Please reproduce exactly the lines from the start of the records through the one containing "You are a computer-use agent. Viewport: 600px", and nothing more.
##########
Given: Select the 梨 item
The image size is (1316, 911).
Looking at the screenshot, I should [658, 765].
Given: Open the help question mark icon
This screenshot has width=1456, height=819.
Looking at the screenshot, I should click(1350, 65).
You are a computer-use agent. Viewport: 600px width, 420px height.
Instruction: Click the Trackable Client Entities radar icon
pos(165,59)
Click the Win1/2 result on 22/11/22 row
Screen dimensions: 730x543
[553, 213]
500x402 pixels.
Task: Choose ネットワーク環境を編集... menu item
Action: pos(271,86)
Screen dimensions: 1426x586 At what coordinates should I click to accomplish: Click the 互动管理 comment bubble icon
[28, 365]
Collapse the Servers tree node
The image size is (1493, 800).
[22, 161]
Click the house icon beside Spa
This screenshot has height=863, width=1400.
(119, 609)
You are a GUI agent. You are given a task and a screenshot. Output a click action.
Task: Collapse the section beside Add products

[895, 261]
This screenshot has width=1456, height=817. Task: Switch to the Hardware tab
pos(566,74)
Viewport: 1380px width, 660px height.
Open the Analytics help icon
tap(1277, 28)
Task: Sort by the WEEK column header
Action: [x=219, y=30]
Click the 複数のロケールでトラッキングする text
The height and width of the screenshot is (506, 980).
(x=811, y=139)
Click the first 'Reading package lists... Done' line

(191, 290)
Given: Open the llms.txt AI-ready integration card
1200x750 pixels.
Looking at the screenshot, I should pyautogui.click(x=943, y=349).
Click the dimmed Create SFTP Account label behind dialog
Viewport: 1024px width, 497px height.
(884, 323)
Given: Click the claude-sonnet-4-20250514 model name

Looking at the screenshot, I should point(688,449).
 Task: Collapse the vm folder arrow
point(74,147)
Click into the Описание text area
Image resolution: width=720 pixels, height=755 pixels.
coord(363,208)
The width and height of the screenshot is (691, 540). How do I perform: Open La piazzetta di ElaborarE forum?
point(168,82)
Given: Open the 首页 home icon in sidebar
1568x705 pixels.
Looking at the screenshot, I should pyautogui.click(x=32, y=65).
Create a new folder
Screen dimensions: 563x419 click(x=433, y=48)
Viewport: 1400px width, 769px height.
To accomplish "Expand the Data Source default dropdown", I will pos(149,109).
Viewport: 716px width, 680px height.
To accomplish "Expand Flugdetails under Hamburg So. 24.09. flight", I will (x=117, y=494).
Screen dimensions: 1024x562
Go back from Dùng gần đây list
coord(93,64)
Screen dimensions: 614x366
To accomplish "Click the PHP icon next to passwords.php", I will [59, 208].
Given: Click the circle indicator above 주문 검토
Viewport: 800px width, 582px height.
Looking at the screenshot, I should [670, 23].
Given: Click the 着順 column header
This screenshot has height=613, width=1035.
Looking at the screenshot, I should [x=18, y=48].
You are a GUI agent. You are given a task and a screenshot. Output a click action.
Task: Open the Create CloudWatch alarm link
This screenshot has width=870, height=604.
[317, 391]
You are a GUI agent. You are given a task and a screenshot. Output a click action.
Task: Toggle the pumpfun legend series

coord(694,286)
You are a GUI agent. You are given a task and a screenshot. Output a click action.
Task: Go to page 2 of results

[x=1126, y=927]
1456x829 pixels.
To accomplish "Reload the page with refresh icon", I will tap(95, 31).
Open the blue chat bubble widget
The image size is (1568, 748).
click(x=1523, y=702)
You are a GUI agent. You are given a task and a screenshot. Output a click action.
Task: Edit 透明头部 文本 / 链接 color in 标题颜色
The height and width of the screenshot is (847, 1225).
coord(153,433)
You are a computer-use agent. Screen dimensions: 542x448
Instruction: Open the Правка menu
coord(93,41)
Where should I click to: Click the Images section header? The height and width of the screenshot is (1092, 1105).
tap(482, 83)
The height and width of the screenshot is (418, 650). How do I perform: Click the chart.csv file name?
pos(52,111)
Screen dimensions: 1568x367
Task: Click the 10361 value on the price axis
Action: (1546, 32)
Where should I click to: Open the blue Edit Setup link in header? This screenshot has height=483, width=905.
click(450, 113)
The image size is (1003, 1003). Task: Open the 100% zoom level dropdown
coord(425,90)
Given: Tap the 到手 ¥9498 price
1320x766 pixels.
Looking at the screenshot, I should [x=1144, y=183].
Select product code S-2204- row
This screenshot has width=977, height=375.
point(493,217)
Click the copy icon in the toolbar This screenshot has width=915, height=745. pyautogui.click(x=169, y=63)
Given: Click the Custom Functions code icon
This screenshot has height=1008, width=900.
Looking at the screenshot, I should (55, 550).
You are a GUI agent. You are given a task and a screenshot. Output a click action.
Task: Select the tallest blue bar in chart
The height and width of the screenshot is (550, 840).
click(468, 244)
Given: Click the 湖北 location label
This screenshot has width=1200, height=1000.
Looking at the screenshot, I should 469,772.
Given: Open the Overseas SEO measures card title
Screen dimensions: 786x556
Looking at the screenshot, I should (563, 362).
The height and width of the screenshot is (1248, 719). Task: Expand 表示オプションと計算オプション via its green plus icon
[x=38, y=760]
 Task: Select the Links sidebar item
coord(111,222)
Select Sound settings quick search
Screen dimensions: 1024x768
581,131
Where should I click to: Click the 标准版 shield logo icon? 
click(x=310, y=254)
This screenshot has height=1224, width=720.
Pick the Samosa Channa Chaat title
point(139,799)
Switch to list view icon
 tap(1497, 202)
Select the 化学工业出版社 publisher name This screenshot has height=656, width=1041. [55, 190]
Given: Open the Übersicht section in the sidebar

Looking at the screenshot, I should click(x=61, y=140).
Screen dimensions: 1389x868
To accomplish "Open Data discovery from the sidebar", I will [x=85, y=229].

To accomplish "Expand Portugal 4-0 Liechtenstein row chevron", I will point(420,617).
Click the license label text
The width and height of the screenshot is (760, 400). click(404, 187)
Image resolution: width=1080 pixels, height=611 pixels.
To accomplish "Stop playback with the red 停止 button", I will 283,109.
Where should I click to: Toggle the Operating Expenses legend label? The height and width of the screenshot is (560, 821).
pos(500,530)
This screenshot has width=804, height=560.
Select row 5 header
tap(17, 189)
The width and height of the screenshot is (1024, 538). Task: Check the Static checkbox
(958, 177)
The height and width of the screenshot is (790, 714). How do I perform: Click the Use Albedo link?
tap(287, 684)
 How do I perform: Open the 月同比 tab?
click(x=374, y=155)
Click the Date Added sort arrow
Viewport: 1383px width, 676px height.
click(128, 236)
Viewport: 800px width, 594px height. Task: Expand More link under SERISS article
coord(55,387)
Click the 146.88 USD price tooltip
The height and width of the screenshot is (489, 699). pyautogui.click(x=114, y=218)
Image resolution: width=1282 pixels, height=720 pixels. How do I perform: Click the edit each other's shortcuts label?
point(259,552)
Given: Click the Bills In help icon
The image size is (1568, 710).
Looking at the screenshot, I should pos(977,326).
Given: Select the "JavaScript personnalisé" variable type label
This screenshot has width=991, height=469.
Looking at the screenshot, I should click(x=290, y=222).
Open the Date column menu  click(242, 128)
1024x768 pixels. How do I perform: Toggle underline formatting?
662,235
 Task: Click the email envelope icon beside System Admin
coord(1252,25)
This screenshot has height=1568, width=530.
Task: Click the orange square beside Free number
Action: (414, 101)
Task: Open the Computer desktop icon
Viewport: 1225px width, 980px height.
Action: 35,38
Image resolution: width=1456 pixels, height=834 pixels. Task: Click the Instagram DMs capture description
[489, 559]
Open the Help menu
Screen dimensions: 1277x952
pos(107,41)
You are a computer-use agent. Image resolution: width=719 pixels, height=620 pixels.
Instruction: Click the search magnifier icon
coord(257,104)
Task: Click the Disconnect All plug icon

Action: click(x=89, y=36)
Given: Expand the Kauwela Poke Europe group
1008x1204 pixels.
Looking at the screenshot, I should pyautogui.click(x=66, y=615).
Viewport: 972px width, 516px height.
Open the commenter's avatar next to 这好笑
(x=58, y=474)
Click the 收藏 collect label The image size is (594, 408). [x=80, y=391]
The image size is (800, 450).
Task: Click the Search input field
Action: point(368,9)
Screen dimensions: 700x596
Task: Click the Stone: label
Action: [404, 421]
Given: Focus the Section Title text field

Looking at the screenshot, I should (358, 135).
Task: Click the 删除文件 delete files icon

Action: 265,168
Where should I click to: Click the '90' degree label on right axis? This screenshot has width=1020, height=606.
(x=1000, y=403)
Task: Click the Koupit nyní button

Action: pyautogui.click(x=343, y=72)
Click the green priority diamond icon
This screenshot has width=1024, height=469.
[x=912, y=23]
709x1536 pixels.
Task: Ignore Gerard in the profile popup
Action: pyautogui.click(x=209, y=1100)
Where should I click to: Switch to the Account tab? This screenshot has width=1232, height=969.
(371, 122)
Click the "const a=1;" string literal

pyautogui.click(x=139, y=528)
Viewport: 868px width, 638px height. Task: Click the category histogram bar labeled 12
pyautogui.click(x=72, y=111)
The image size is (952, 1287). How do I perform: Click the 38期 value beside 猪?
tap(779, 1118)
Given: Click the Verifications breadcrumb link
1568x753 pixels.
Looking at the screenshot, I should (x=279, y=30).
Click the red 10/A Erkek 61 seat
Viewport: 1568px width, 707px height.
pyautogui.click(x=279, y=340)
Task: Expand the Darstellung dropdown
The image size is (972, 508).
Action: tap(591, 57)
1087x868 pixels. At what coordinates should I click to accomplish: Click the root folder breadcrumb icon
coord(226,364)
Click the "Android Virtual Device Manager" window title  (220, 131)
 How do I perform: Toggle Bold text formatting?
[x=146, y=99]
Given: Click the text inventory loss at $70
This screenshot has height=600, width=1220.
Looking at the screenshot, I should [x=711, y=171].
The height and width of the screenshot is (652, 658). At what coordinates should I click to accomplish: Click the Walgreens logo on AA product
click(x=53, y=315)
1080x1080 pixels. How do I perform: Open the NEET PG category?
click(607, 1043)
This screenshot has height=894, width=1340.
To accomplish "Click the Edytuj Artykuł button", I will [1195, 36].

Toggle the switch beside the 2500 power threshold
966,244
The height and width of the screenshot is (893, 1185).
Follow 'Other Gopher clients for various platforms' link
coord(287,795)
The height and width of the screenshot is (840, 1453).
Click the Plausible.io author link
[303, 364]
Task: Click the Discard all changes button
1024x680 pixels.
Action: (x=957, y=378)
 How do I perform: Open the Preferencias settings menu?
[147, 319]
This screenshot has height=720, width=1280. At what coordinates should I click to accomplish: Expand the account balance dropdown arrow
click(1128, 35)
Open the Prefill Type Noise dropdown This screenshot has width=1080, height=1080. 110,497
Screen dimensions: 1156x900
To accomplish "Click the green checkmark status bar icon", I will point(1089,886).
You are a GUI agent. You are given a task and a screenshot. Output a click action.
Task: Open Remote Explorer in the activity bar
##########
◆ Output of the exercise:
Given: Select the 梨 item
The image size is (1316, 911).
Looking at the screenshot, I should [658, 765].
Given: Open the help question mark icon
This screenshot has width=1456, height=819.
Looking at the screenshot, I should click(1350, 65).
You are a computer-use agent. Viewport: 600px width, 420px height.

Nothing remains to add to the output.